In May 2017, Robert Mueller, the former director of the FBI, was tapped as Special Counsel in the probe of Russian interference in the 2016 United States elections and alleged collusion between Russia and the Trump Campaign.
Several members of the Trump Campaign—including former NSA Director Michael Flynn and former Trump Campaign manager Paul Manafort—were later charged with crimes unrelated to collusion. The investigation continues.
Parallel to Mueller’s investigation, however, a second alleged conspiracy emerged. The narrative runs this way: A corrupt FBI cleared Hillary Clinton of “gross negligence” in her handling of classified information and worked with a Democratically-funded opposition research group to plant “salacious and unverified” information about Donald Trump in the lead-up to the 2016 presidential election.
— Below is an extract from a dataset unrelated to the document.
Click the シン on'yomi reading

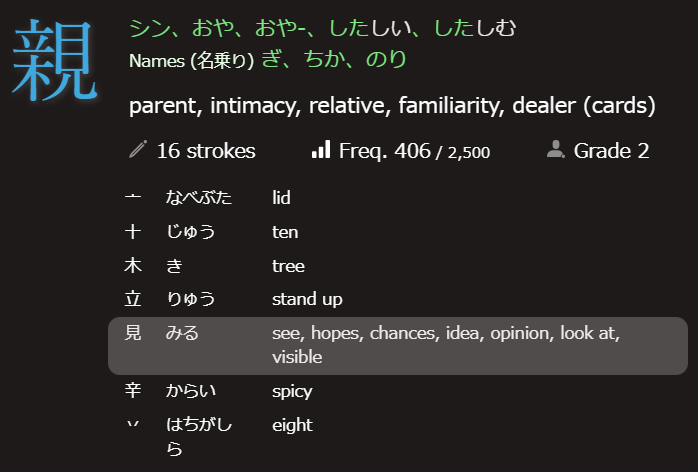151,28
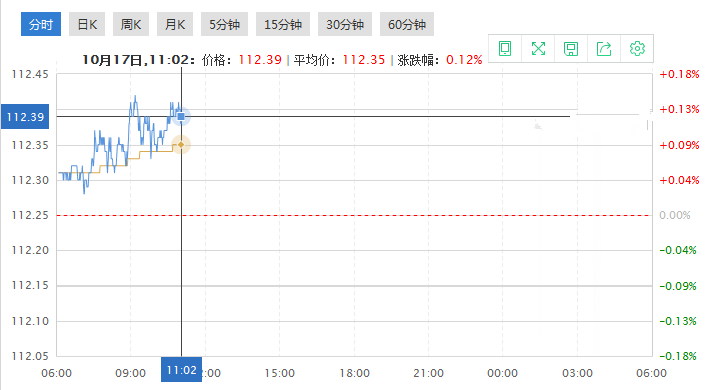Open the 月K monthly chart tab

coord(175,24)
Both of these alleged conspiracies sound bizarre and fanciful, yet partisans on both sides have strong motivations to convince the public their side is right.
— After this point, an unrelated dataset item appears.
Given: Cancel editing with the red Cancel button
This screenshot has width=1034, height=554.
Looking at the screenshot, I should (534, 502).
Republicans have long claimed that Democrats alleging collusion between Trump and Russia are simply poor losers, and Russiagate is a tactic to embroil Trump in a scandal to boost the party’s chances in the midterms and possibly impeach the president.
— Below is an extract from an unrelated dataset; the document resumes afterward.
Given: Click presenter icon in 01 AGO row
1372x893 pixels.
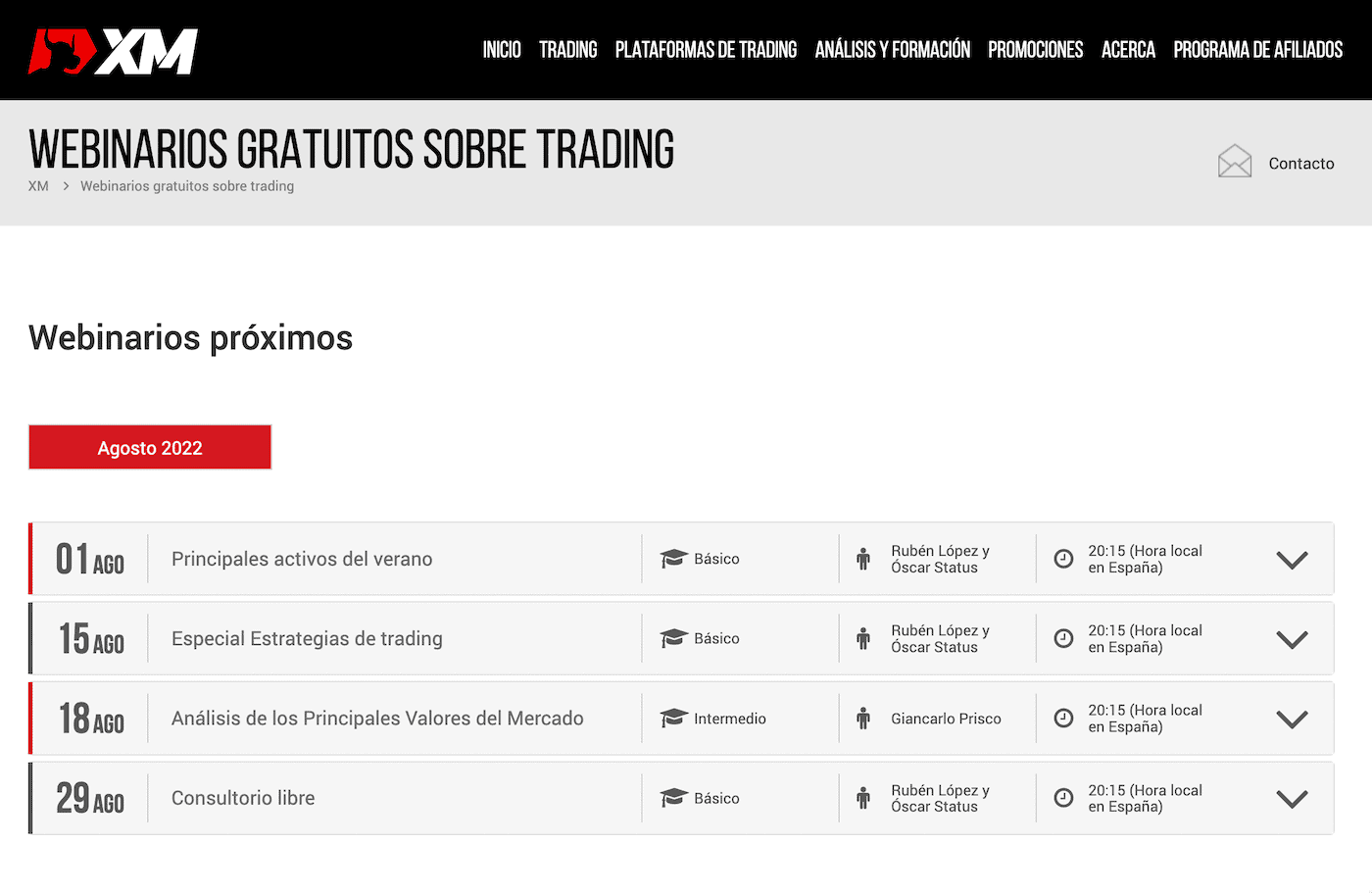Looking at the screenshot, I should (x=863, y=559).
Democrats, on the other hand, have persistently contended that claims of FBI corruption are partisan distractions intended to discredit the probe into the Trump Campaign’s nefarious conduct.
Reasonable, intelligent, and sensible people are finding it difficult to determine what’s true and what’s false, and to distinguish important facts from partisan spin.
At Axios, Mike Allen has a tidy list of 10 undisputed facts behind the Russia probe, which I found helpful. It inspired me to create my own list of undisputed facts about the FBI and its handling of the probes into Hillary Clinton’s email practices while Secretary of State and possible collusion between Donald Trump and the Russian government.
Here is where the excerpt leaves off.